なかなか認められなかったデビュー前後の苦しい時期に何を考え、連載開始後に悩んだこと等人にはあまり公表したくないことも含め、余すところなく語っている非常に興味深い内容でした。

 

個人的な印象では、肉体と肉体をぶつけ合う漫画が主流の少年ジャンプの中で、頭脳戦を中心とした独特な世界観の漫画を感覚的に描く天才肌の方だと思っていたのですが、この本には、若いころの挫折や出遅れたことからくる焦り、またデビュー作での失敗等、またそれをどのような工夫と考え方で乗り越えてきたかが赤裸々に語られています。

この本を読むと、荒木先生が決して天才ではなく、考えに考え抜いて細かな点まで計算した上で漫画を描いており、作品に妥協を許さない大変な努力家であることが理解できます。

 

『これはある意味、マジシャンが手品の種を明かすようなところもあり、本当は隠しておきたい伝家の宝刀も含まれています。これまで独占してきたアイディアや方法論といった企業秘密を公にするのですから、僕にとっては正直不利益な本なのですが、それでも書くのは、それを補って余りあるほどの伝えたい思いがあるからです。

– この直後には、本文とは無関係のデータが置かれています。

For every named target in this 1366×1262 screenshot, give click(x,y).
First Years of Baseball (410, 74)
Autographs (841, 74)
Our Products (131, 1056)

この本は、いわば僕にとって漫画界への恩返しのようなもので、今まで学んできた「漫画の王道」を次の世代に伝えることによって、これまでの漫画を超えるような作品が生まれてきて欲しいと願っています。これからの漫画界の繁栄につながってくれるのであれば、それにまさる喜びはありません。』

 

上記は前書きの一節なのですが、荒木先生ほどの大御所になると、普通は自分のノウハウや技術は感覚的なものだからと外部には公表せずブラックボックス化し、自分の地位を守ろうとする人が多い中、業界を更に発展させるために自分の経験やノウハウを言語化しています。

これはまさに紳竜の研究の紹介の際にも紹介した、野中郁次郎先生の知識創造論のSECIモデル(暗黙知➡形式知)にほかなりません。

 

経営学では、マーケットリーダー企業は、自社の繁栄のみならず、業界を発展させることが使命だと考えられています。荒木先生が今回ご自分の暗黙知を言語化し、形式知化することで漫画界が更に発展していくことを願っているというのは、まさにマーケットリーダー的ふるまいだと思います。

あとがきで荒木氏は、「この本は、漫画家を目指すもしかすると、どこかにいるたったひとりのために書かれた本なのかもしれません」と述べていますが、ジョジョを読む際にまた異なる視点で楽しむことができ、作品としての完成度の高さを改めて感じるのではないかと思いますので、漫画家を目指している方でなくともジョジョ好きの方にはおススメです。

 

余談ですが、先日還暦を迎えた荒木氏が若々しすぎると話題になってました。まるで石仮面をかぶったかのような若々しさですね。